FRAGMENTO DEL DOCUMENTO:
Catalina Suárez Marcayda nació en Sevilla a finales del siglo XV. Huérfana de padre, embarcó con su hermana y madre en dirección a Cuba, lugar en el que por ser peninsulares, y de no mal ver, tenían asegurada una posición más favorable de la que gozaban en España. Doña Catalina desembarcó en Cuba y rápidamente causó notoriedad entre los españoles que en ella vieron la posibilidad de encontrar esposa y dejar descendencia criolla en los territorios conquistados y por conquistar.
Catalina Suárez Marcayda cayó en blandito en su nuevo destino debido a que su hermano Juan se había unido a Diego de Velázquez en la conquista de Cuba, y estableció ahí una destacada posición social y económica, además de entablar amistad con importantes personajes, entre ellos Hernán Cortés que, además de ocupar altos cargos, ya iniciaba un próspero negocio de cría de vacas y caballos.
Juan presentó a Catalina con Cortés quien, para entonces y justificadamente, tenía fama de mujeriego. El extremeño cortejó a la joven con grandes promesas que, una vez triunfador en su estrategia seductora, quiso –como era su costumbre– evaporar. A diferencia de sus experiencias amorosas anteriores, en aquella ocasión Hernán no pudo escapar de sus juramentos debido a que el gobernador de la isla, el mismo Diego de Velázquez, lo llevó casi de las orejas al único lugar en el que se podía evitar la deshonra de la damisela engatusada con los ofrecimientos que Cortés no pudo redimir: el altar.
Al poco tiempo de haber contraído matrimonio, Cortés partió, en medio de mentiras e intrigas, a emprender la Conquista de México y, una vez consumada, decidió ubicar su residencia en Coyoacán, lugar en el que gustaba de promover las bondades del mestizaje a través del ejemplo. Catalina no tardó en enterarse de las hazañas de su marido, incluida la estrecha relación que mantenía con la Malinche, y decidió, en el verano de 1522, embarcarse a México .
El primero de noviembre siguiente Cortés organizó un festín para agasajar a su señora esposa, para ello encargó barriles del mejor vino, mandó matar animales para hacer un asado y hasta se las ingenió para formar un grupo de músicos. Cuando todo parecía ir bien se inició una discusión entre Cortés y Catalina, quien, al parecer, ya se había enterado de que la Malinche esperaba un hijo del conquistador. A los pocos minutos la señora se retiró a sus aposentos bajo la excusa de que no se sentía del todo bien, dejó ahí el asado, los vinos y a Cortés con sus amigos, evidentemente desairados ante tanto preparativo.

TAREAS Y EJERCICIOS:
a - Traduce al inglés esta oración del texto sobre Catalina Suárez Marcayda: "Juan presentó a Catalina con Cortés quien, para entonces y justificadamente, tenía fama de mujeriego."
b - Indica si cada afirmación coincide con el texto sobre Catalina Suárez Marcayda. Responde sí o no y cita las palabras decisivas del texto: (i) Catalina nació en Sevilla. (ii) Catalina se embarcó a México en el invierno de 1522. (iii) Cortés organizó el festín el primero de noviembre.
c - Reproduce, por favor, todo el texto sobre Catalina Suárez Marcayda desde "Catalina Suárez Marcayda nació" hasta "y por conquistar.", ambos incluidos.

DATOS DISPONIBLES:
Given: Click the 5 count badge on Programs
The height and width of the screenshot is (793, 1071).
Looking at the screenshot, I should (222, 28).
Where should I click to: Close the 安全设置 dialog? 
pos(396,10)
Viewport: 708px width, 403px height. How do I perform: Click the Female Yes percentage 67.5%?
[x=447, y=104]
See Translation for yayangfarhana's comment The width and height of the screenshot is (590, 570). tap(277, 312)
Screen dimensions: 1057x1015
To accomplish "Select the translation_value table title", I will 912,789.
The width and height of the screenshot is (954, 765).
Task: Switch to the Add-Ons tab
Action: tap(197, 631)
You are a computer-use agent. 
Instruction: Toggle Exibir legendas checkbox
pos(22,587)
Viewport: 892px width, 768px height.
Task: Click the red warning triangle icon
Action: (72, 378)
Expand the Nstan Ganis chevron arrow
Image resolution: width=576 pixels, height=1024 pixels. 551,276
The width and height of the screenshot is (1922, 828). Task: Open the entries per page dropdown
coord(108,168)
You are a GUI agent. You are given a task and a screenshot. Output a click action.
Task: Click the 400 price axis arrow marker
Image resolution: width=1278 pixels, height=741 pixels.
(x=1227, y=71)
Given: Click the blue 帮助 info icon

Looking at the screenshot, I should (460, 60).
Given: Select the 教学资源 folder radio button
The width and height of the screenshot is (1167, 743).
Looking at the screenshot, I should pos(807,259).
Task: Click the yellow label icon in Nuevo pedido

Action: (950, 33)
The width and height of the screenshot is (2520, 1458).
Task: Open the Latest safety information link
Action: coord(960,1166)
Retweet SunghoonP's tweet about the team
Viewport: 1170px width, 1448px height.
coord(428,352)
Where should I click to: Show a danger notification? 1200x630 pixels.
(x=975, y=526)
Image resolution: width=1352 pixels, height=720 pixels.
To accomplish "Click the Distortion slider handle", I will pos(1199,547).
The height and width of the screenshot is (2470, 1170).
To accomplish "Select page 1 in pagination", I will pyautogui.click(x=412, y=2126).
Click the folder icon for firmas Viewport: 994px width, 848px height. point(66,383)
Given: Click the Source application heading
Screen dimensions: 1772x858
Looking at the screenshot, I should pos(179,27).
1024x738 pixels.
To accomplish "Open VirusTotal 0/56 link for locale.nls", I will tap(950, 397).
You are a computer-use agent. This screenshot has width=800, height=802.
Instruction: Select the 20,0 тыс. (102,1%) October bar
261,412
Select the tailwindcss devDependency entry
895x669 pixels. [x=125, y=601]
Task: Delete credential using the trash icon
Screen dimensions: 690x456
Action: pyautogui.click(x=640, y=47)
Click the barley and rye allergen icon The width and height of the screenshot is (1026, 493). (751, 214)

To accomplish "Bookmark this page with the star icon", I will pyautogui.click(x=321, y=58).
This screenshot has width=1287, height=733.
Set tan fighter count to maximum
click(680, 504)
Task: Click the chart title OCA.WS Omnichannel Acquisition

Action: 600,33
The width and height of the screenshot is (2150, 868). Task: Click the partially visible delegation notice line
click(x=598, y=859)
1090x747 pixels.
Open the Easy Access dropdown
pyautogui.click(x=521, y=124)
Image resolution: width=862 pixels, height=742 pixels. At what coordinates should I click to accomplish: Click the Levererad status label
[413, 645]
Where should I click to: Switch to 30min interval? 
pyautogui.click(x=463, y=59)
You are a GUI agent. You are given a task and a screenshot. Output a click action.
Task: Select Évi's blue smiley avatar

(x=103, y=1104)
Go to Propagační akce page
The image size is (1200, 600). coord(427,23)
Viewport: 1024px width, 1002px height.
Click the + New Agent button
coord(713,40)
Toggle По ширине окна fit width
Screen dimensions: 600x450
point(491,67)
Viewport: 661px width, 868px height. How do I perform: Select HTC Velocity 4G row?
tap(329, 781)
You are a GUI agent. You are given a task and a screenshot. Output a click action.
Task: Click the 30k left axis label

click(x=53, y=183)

RESULTADOS POR TAREA:
a - Juan introduced Catalina to Cortés, who by then, and with good reason, had a reputation as a womanizer.

b -
(i) Sí: "Catalina Suárez Marcayda nació en Sevilla a finales del siglo XV."
(ii) No: "decidió, en el verano de 1522, embarcarse a México".
(iii) Sí: "El primero de noviembre siguiente Cortés organizó un festín para agasajar a su señora esposa".

c -
Catalina Suárez Marcayda nació en Sevilla a finales del siglo XV. Huérfana de padre, embarcó con su hermana y madre en dirección a Cuba, lugar en el que por ser peninsulares, y de no mal ver, tenían asegurada una posición más favorable de la que gozaban en España. Doña Catalina desembarcó en Cuba y rápidamente causó notoriedad entre los españoles que en ella vieron la posibilidad de encontrar esposa y dejar descendencia criolla en los territorios conquistados y por conquistar.